Una agencia de marketing inmobiliario no se dedica a «llevarte las redes». Su trabajo es construir un sistema que convierta desconocidos en visitas concertadas: captar al comprador donde busca, retenerlo con contenido que responda a sus dudas reales y entregarlo al comercial con la información suficiente para cerrar. En la práctica eso significa cuatro piezas encajadas.
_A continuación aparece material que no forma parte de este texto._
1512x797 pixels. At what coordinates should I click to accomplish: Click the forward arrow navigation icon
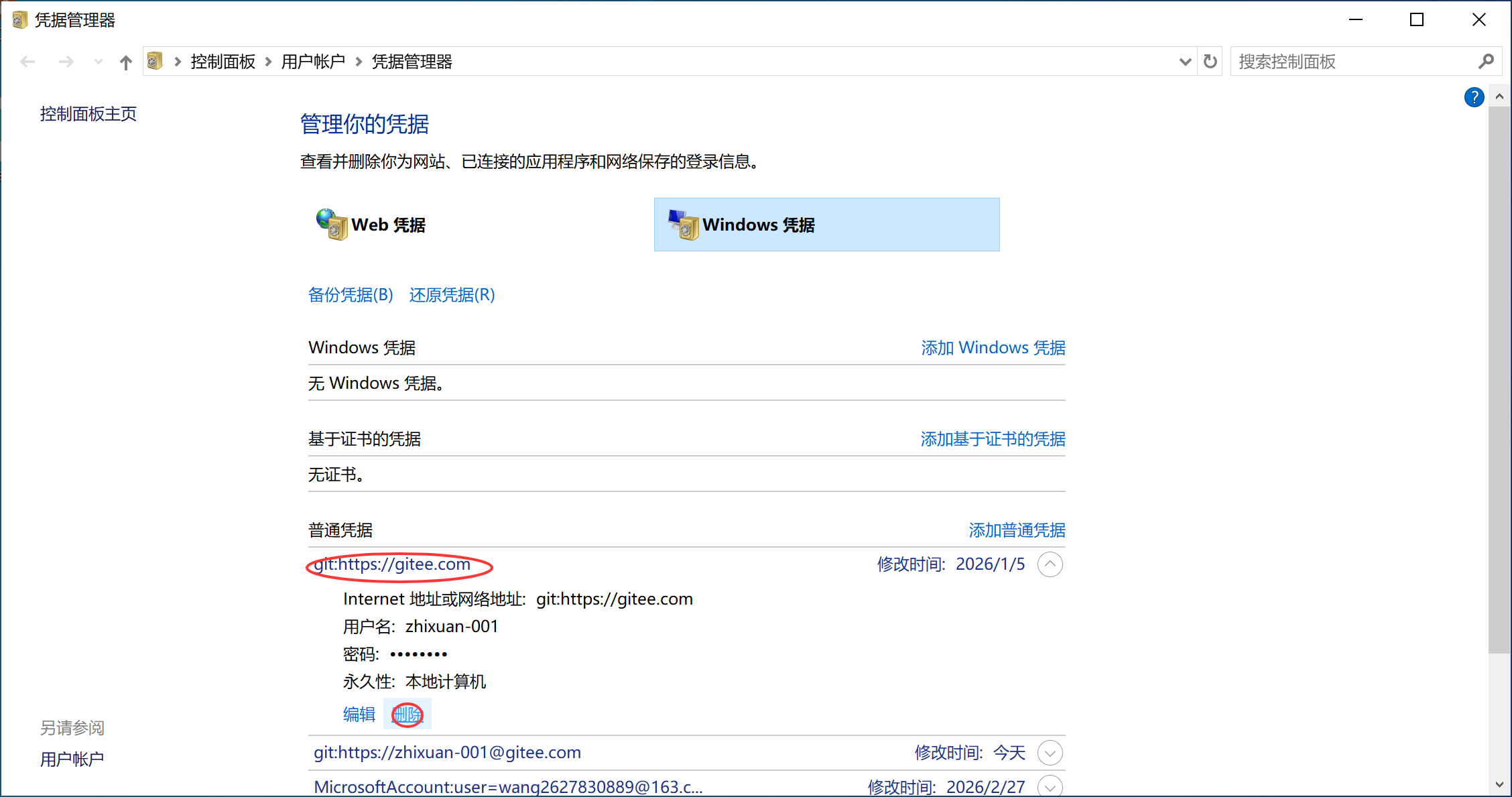click(66, 62)
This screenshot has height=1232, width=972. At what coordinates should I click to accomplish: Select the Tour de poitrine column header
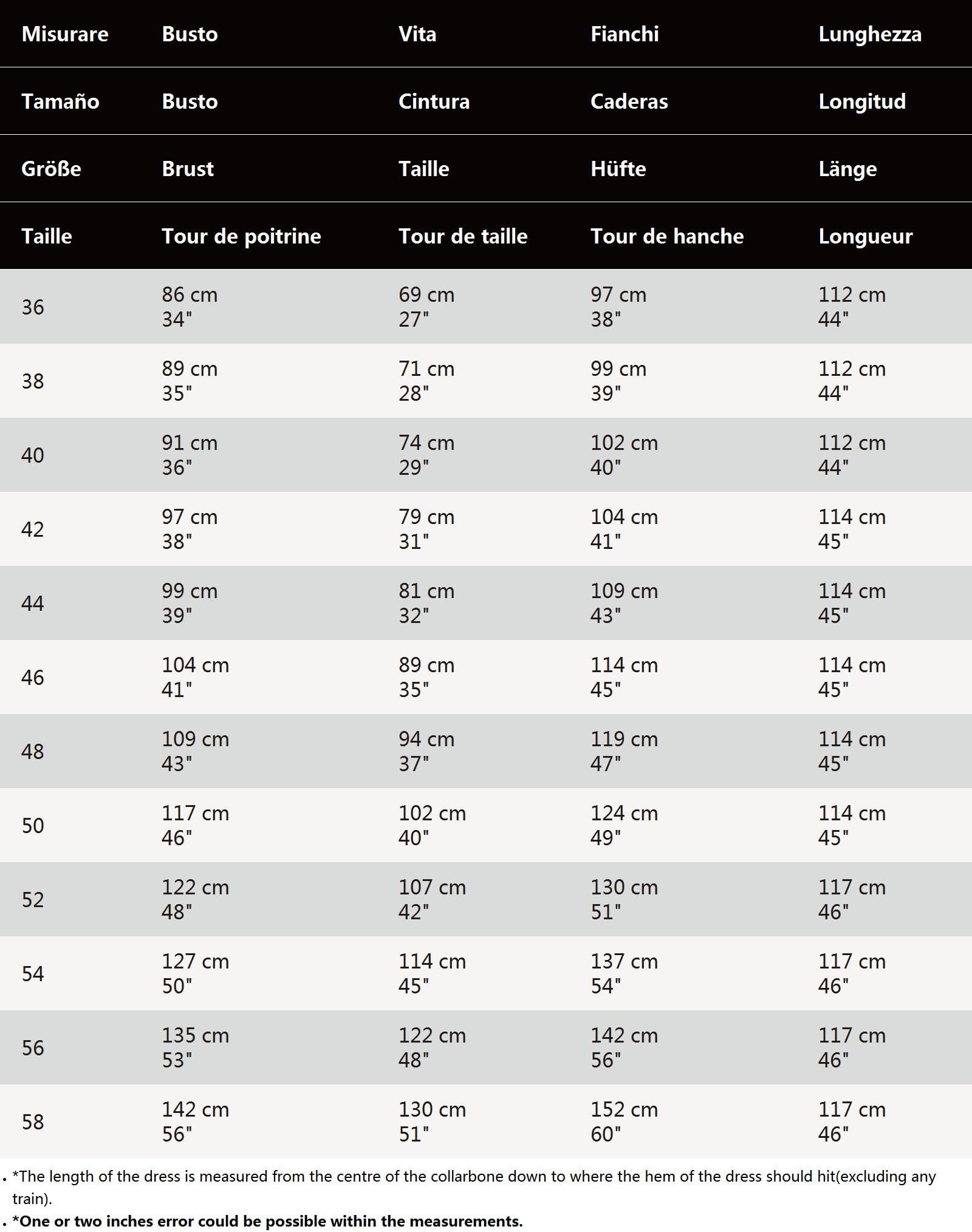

La primera es una web que indexe bien cada propiedad y cada zona, no un catálogo cerrado que Google no puede leer. La segunda es el posicionamiento por búsquedas de intención de compra, del tipo «villa con piscina Orihuela Costa» o «obra nueva Torrevieja primera línea». La tercera son campañas segmentadas por nacionalidad, idioma y momento del ciclo de compra. Y la cuarta es la medición: saber qué anuncio, qué página y qué zona generan visitas reales, no formularios vacíos.
La diferencia con una agencia generalista está en el ciclo. Una venta inmobiliaria en la Costa Blanca puede tardar de tres a nueve meses desde la primera búsqueda hasta la firma, y el comprador es a menudo extranjero y viaja para ver propiedades. Un embudo pensado para un ecommerce no funciona en ese contexto.